Scholz-Aussage zum Energiepreisproblem: „Ich war entsetzt, ja fassungslos“
Haben Sie das Gefühl, man versteht im Wirtschaftsministerium, was so hohe Strompreise für Unternehmen wie Ihres bedeuten?
Reinecke: Da habe ich unterschiedliche Beobachtungen gemacht. Ich war im Mai beim Ostdeutschen Wirtschaftsforum in Bad Saarow, wo Olaf Scholz auftrat und sagte, wir hätten kein Energiepreisproblem in Deutschland. Ehrlich gesagt war ich entsetzt, ja fassungslos. Der Kanzler hat die Probleme der Unternehmen lange ignoriert.

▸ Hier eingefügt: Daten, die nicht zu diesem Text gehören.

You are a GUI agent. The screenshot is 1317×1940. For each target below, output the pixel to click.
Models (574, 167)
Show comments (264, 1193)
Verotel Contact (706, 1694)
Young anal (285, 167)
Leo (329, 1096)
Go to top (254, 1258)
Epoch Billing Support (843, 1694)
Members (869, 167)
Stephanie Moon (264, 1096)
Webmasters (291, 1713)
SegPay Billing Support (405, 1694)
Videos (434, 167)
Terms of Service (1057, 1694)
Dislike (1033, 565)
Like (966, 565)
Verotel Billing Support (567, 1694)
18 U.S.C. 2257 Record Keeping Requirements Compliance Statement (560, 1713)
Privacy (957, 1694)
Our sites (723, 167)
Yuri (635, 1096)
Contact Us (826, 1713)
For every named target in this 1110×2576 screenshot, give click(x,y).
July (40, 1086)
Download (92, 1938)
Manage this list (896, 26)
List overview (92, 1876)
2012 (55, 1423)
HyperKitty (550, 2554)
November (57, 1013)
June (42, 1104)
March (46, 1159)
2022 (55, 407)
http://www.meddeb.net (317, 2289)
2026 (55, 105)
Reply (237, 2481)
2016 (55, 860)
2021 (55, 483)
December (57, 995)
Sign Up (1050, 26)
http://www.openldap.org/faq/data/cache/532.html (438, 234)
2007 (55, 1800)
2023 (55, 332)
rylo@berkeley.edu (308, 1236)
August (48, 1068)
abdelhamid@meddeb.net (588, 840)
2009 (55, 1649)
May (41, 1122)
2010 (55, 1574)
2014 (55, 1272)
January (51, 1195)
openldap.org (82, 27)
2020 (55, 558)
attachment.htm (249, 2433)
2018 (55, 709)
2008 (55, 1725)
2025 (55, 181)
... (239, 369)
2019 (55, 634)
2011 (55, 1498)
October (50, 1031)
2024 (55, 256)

Aus Gesprächen mit Vertretern des Wirtschaftsministeriums und über unsere Wirtschaftsvereinigung Stahl habe ich jedoch den festen Eindruck, dass zumindest im politischen Berlin das Problem der hohen Strompreise in Deutschland mittlerweile besser verstanden wird, insbesondere nach Diskussionen über die Netzentgelte. Wir, der Vorstand der WV Stahl forcieren diese Themen intensiv in Richtung der Bundespolitik.
Zuletzt hatte die Ampel über eine kleine Reduktion bei den Netzentgelten diskutiert.
Reinecke: Letztes Jahr wurden bundesweit 5,5 Milliarden Euro an Netzentgeltzuschüssen für die energieintensive Wirtschaft einfach gestrichen. Das bedeutete für uns auf einen Schlag elf Millionen Euro höhere Kosten 2024. Nun kommen zum Jahreswechsel 2025 erneut Anpassungen, was uns zusätzliche sechs Millionen Euro jährlich kosten wird. Die Diskussion der Ampel über eine kleine Senkung der Netzentgelte - ich meine etwas über eine Milliarde Euro - das ist doch Augenwischerei, wenn man viel mehr nimmt, als man am Ende zurückbekommt.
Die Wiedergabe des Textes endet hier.